Tristan da Cunha ist eine kleine Vulkaninsel im Südatlantik, ca. 2800 Kilometer vom Kap der guten Hoffnung entfernt. Knapp 250 Menschen leben auf dem rauen Eiland. Im Oktober 1961 kam es dort zu einem größeren Erdbeben und in Folge darauf zu einem Vulkanausbruch. Die Einwohner mussten evakuiert werden und kamen nach Kapstadt. Die meisten von ihnen kehrten später aber wieder in ihre Heimat zurück.
Dieses Geschehen bildet den Hintergrund für Marianna Kurttos Roman „ Tristania“. Die finnische Autorin, 1980 in Helsinki geboren, hat zuvor fünf Gedichtbände veröffentlicht und ihr Debutroman wurde für den Preis des Nordischen Rates nominiert.
Im Zentrum der Geschichte stehen zwei Familien, Lars und Lise mit ihrem Sohn Jon und das kinderlose Ehepaar Martha und Bert.
Den Fischer Lars treibt es immer wieder hinaus. Als Fischereihändler reist er oft bis nach England und bringt von dort Geschenke für Frau und Sohn mit. Doch das wiegt längst nicht die lange Zeit des Alleinseins auf. Und als Lars sich eines Tages in eine Londoner Blumenverkäuferin verliebt und nicht mehr zurückkehrt, müssen Lise und Jon allein klarkommen.

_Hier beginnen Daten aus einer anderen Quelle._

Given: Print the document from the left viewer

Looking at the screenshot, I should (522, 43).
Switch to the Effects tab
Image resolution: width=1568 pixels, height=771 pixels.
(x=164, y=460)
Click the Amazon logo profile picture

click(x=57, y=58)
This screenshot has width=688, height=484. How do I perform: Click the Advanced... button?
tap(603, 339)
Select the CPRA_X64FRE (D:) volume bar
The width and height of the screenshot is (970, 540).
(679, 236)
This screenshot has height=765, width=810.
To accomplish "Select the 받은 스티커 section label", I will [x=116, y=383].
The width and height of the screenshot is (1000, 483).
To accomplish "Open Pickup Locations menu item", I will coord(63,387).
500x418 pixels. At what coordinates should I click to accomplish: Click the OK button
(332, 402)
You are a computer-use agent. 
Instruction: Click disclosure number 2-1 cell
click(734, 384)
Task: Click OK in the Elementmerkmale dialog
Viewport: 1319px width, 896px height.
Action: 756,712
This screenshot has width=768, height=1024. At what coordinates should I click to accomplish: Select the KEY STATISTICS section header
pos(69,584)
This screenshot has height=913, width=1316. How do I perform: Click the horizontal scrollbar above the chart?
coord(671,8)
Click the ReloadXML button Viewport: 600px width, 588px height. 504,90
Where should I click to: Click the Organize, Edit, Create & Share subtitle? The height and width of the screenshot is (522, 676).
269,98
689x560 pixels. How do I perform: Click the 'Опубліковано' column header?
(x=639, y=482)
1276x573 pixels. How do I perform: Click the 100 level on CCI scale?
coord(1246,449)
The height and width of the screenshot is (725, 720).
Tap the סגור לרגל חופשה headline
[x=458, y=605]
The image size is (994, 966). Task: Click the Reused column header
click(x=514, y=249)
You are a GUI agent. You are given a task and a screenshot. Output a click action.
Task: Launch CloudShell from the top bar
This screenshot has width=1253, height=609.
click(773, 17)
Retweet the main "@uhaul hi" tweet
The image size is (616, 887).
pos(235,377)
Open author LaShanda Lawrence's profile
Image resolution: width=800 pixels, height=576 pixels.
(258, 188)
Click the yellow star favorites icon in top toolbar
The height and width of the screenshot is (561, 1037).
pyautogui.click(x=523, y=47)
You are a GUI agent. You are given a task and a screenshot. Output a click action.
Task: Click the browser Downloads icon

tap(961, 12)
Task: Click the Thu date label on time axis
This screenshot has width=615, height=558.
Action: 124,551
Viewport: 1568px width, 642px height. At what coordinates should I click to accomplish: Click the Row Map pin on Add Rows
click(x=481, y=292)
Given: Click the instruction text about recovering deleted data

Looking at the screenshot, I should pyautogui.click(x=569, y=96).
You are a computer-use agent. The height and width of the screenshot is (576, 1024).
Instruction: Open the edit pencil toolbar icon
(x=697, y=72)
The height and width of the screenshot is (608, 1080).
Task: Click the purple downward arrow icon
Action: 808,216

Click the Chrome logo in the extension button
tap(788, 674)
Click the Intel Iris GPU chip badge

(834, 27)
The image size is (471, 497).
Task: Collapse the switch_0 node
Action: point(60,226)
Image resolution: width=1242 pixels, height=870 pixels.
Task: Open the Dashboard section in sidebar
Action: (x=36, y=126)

Auch Martha, die junge Lehrerin von Jon, träumt sich weg von der Insel; sie spürt wie Lars eine große Sehnsucht nach der weiten Welt. Anders ihr Mann Bert. Er ist zufrieden mit dem einfachen Leben, mit dem täglichen Einerlei. Die Ehe der beiden, die so hoffnungsfroh begonnen wurde, wird überschattet von einem dunklen Geheimnis, das Martha belastet. Sie hatte gehofft, dass ein gemeinsames Kind die Erinnerung auslöschen würde, doch dieses Glück war ihnen nicht vergönnt. Und Bert spürt, dass er seiner Frau nicht helfen kann. „ Etwas war kaputt, von Anfang an, ich konnte es nicht reparieren.“
Neben den zwei Paaren haben noch weitere Figuren ihren Auftritt, so z.B. Lises Freundin Elide , die mit ihren sechs Kindern genug zu tun hat oder Marthas depressive Mutter.
Die Autorin beschreibt die harten Lebensbedingungen auf der Insel, die bestimmt werden durch die Kräfte der Natur, den Wind, den Regen, das Meer, die Kargheit der Landschaft . Doch im Wesentlichen geht es um das Innenleben der Figuren. Obwohl eine so kleine Gemeinschaft es mit sich bringt, dass jeder jeden kennt, so haben doch alle ihre Geheimnisse.
Lars ist hin - und hergerissen zwischen der Liebe zu seiner Frau und seinem Sohn und der Sehnsucht danach, die Enge der Insel hinter sich zu lassen. Mit einer jüngeren Frau beginnt er ein neues Leben, aber das alte lässt sich nicht so einfach abschütteln.
Jon ist anders als die anderen Kinder. Er ist verträumt und leidet unter der Abwesenheit des Vaters und der Trauer seiner Mutter.
Martha quälen immer wieder schreckliche Träume, die in einem traumatischen Erlebnis in ihrer Vergangenheit begründet sind.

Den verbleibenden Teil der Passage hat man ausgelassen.